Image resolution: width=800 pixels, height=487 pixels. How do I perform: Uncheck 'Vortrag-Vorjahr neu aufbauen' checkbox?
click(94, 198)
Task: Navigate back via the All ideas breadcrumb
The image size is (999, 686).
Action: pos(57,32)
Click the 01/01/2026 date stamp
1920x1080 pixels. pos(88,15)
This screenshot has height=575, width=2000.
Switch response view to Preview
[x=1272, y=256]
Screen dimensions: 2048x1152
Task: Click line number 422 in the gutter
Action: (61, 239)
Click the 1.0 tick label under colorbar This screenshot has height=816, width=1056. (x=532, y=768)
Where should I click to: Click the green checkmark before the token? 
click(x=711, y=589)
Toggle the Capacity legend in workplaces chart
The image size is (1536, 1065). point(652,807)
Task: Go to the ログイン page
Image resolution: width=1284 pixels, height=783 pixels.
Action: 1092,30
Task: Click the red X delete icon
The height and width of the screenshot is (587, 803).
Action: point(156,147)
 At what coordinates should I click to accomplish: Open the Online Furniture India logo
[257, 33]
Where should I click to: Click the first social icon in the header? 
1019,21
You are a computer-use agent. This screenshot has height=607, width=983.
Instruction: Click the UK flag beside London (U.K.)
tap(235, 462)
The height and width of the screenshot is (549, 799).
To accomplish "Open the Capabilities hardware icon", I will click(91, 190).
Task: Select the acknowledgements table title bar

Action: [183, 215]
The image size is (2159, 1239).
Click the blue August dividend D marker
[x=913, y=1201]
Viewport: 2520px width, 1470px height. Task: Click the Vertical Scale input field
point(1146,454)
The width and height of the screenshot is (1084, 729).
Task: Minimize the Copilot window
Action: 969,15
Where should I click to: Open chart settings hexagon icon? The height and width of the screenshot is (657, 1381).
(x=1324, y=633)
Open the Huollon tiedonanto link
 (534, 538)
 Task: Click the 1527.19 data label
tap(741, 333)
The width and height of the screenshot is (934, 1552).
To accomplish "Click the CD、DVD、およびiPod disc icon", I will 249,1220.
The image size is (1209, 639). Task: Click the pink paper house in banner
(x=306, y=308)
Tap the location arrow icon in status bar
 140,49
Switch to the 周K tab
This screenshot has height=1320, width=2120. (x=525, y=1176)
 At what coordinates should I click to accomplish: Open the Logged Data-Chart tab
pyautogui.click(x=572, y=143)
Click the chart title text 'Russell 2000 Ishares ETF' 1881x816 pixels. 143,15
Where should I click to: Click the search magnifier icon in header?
**********
# [Task description]
Format every line above as a JSON list of strings, one string per line, leaving out any blank lines.

# [Task solution]
[
  "Image resolution: width=800 pixels, height=487 pixels. How do I perform: Uncheck 'Vortrag-Vorjahr neu aufbauen' checkbox?",
  "click(94, 198)",
  "Task: Navigate back via the All ideas breadcrumb",
  "The image size is (999, 686).",
  "Action: pos(57,32)",
  "Click the 01/01/2026 date stamp",
  "1920x1080 pixels. pos(88,15)",
  "This screenshot has height=575, width=2000.",
  "Switch response view to Preview",
  "[x=1272, y=256]",
  "Screen dimensions: 2048x1152",
  "Task: Click line number 422 in the gutter",
  "Action: (61, 239)",
  "Click the 1.0 tick label under colorbar This screenshot has height=816, width=1056. (x=532, y=768)",
  "Where should I click to: Click the green checkmark before the token? ",
  "click(x=711, y=589)",
  "Toggle the Capacity legend in workplaces chart",
  "The image size is (1536, 1065). point(652,807)",
  "Task: Go to the ログイン page",
  "Image resolution: width=1284 pixels, height=783 pixels.",
  "Action: 1092,30",
  "Task: Click the red X delete icon",
  "The height and width of the screenshot is (587, 803).",
  "Action: point(156,147)",
  " At what coordinates should I click to accomplish: Open the Online Furniture India logo",
  "[257, 33]",
  "Where should I click to: Click the first social icon in the header? ",
  "1019,21",
  "You are a computer-use agent. This screenshot has height=607, width=983.",
  "Instruction: Click the UK flag beside London (U.K.)",
  "tap(235, 462)",
  "The height and width of the screenshot is (549, 799).",
  "To accomplish \"Open the Capabilities hardware icon\", I will click(91, 190).",
  "Task: Select the acknowledgements table title bar",
  "Action: [183, 215]",
  "The image size is (2159, 1239).",
  "Click the blue August dividend D marker",
  "[x=913, y=1201]",
  "Viewport: 2520px width, 1470px height. Task: Click the Vertical Scale input field",
  "point(1146,454)",
  "The width and height of the screenshot is (1084, 729).",
  "Task: Minimize the Copilot window",
  "Action: 969,15",
  "Where should I click to: Open chart settings hexagon icon? The height and width of the screenshot is (657, 1381).",
  "(x=1324, y=633)",
  "Open the Huollon tiedonanto link",
  " (534, 538)",
  " Task: Click the 1527.19 data label",
  "tap(741, 333)",
  "The width and height of the screenshot is (934, 1552).",
  "To accomplish \"Click the CD、DVD、およびiPod disc icon\", I will 249,1220.",
  "The image size is (1209, 639). Task: Click the pink paper house in banner",
  "(x=306, y=308)",
  "Tap the location arrow icon in status bar",
  " 140,49",
  "Switch to the 周K tab",
  "This screenshot has height=1320, width=2120. (x=525, y=1176)",
  " At what coordinates should I click to accomplish: Open the Logged Data-Chart tab",
  "pyautogui.click(x=572, y=143)",
  "Click the chart title text 'Russell 2000 Ishares ETF' 1881x816 pixels. 143,15",
  "Where should I click to: Click the search magnifier icon in header?"
]